Desde que la había visto en el cóctel de bienvenida, la necesidad de volver a poseerla lo estaba martirizando. Apenas podía pensar en nada que no fuera separarle los muslos y hundir la lengua en su vagina para comprobar cómo sabía.
La miró y todas sus necesidades se triplicaron al toparse con el azul zafiro de sus ojos, esos que no habían dejado de observarlo durante toda la cena. Él tampoco había podido dejar de hacerlo.
Observó al tipo que se esmeraba en seducir a Jennifer y deseó que se saliera con la suya.
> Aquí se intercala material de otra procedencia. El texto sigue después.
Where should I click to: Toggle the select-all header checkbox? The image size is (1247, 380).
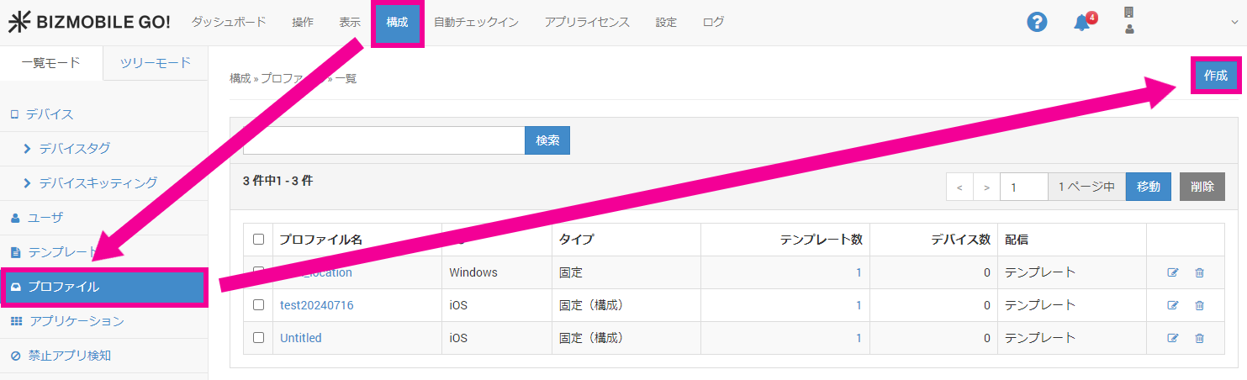[259, 240]
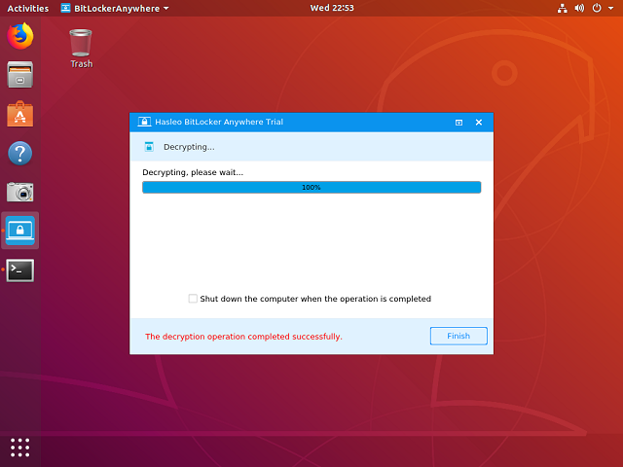623x467 pixels.
Task: Open Terminal from the dock
Action: (20, 269)
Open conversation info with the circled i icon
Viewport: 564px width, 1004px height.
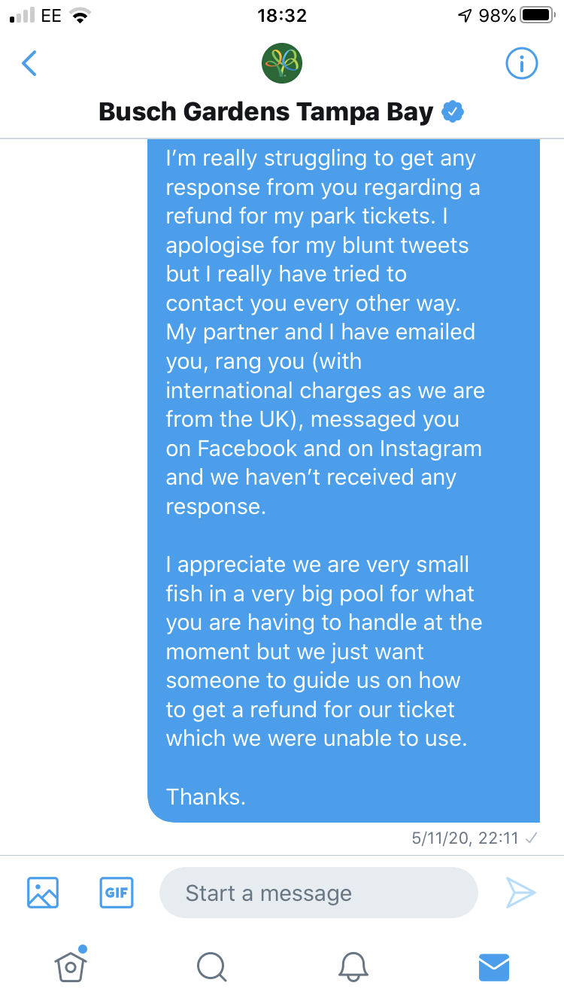pyautogui.click(x=521, y=64)
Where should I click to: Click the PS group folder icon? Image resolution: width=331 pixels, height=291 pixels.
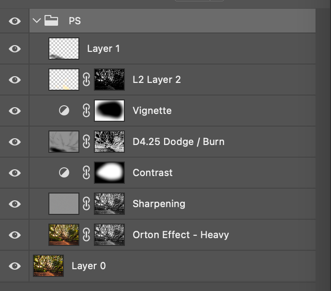click(x=51, y=20)
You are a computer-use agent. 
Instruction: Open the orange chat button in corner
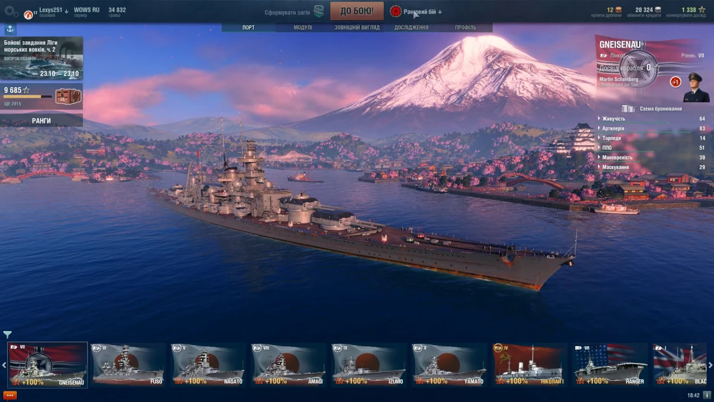[x=10, y=395]
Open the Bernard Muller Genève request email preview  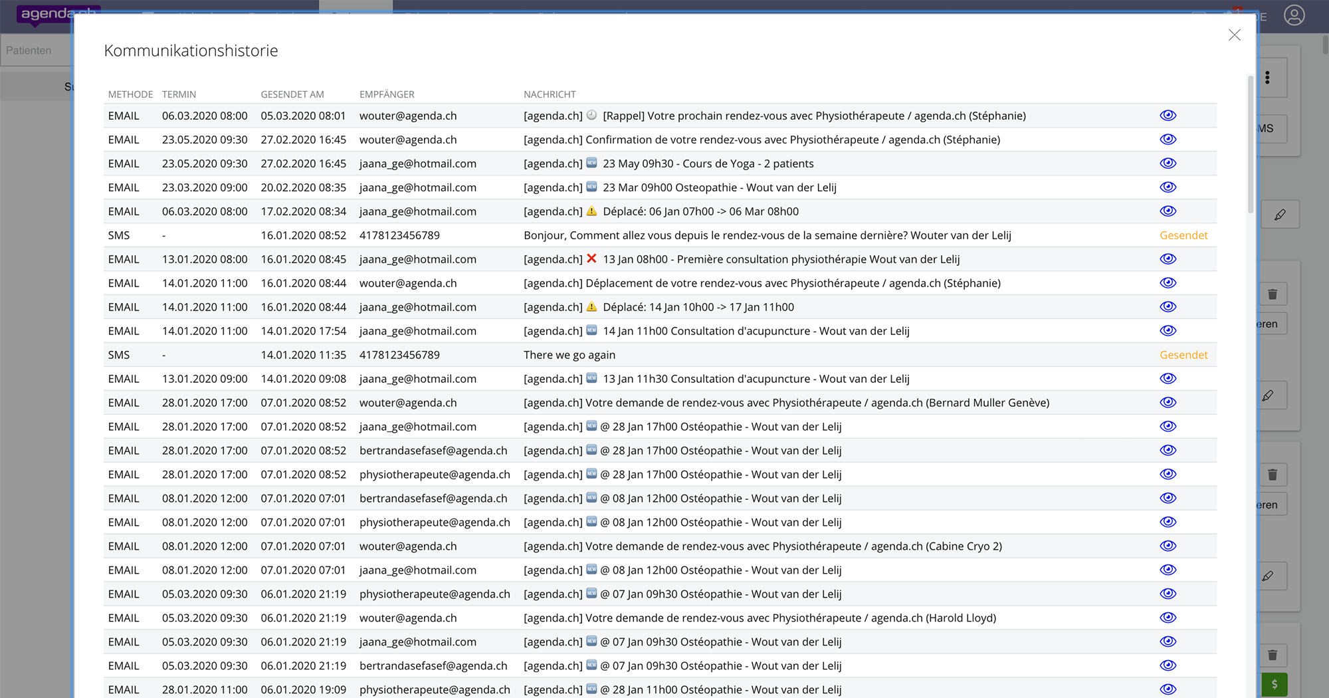(x=1168, y=403)
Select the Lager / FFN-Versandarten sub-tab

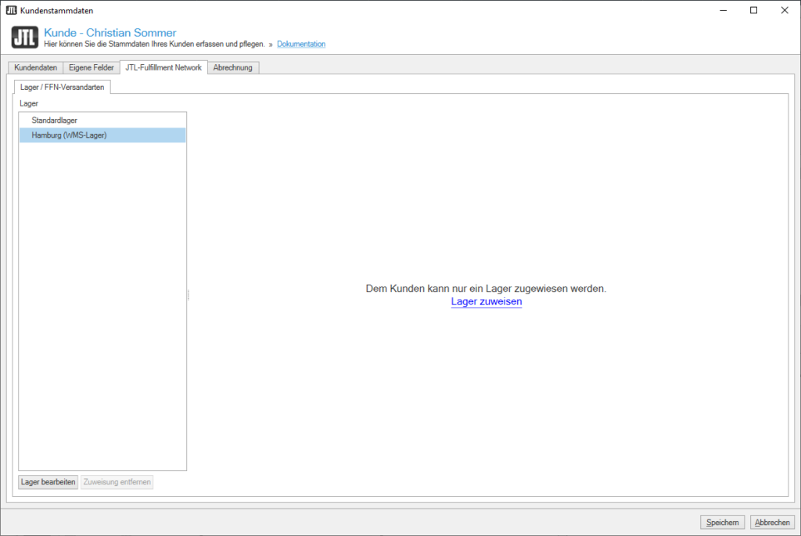63,87
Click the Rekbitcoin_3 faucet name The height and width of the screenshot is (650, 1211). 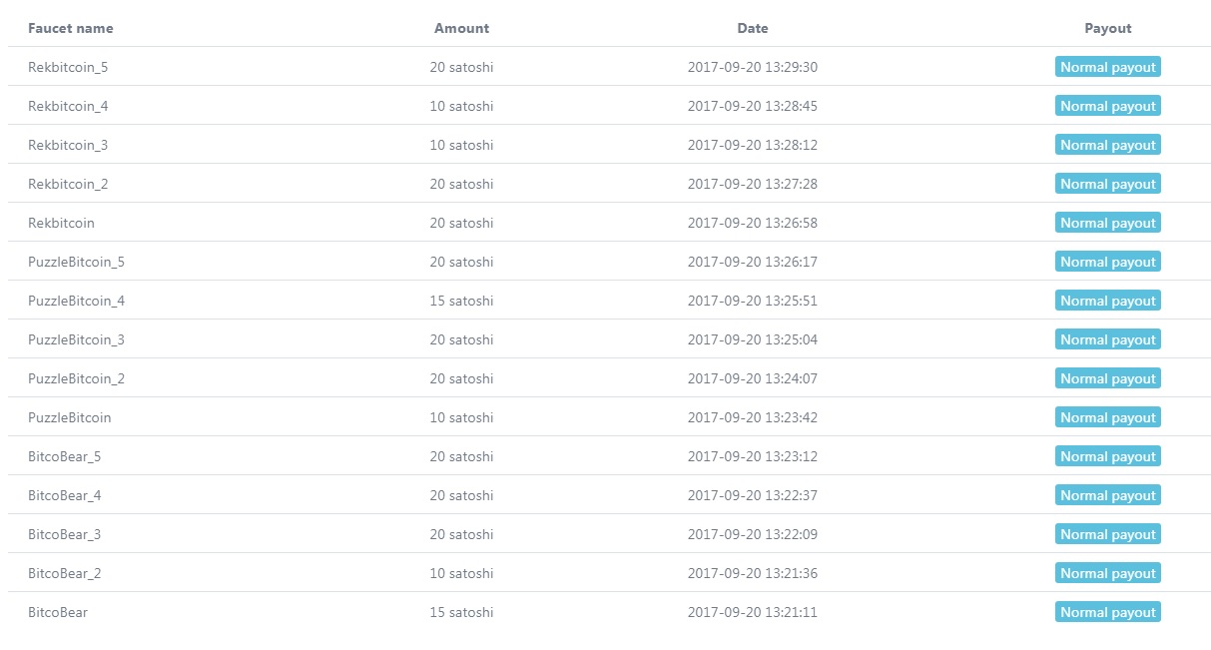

Esperaba que al final de la noche terminara en su cama de sábanas de seda y le hiciera olvidar que alguna vez habían vuelto a verse. Ese deseo se llevó el sabor dulce del chess pie y le dejó en la boca un profundo amargor que lo impelió a ponerse en pie y recuperar su chaqueta del respaldo de la silla. Tomaría unas copas en cualquier garito y se arrancaría de la lengua el asqueroso sabor que se deslizaba hacia la garganta. Aún estaba a tiempo, y ella también lo estaba.
—¿Te largas? —preguntó Kenny.
—Sí, me apetece tomar el aire.
—Yo me quedo, ¡hay barra libre!
Luc le dio unos golpecitos en el hombro.
—Que la disfrutes.
Se despidió de sus compañeros de mesa y aprovechó que muchos invitados ya se habían levantado para acudir al área despejada de recepción, para así confundirse entre ellos y no llamar la atención con su marcha.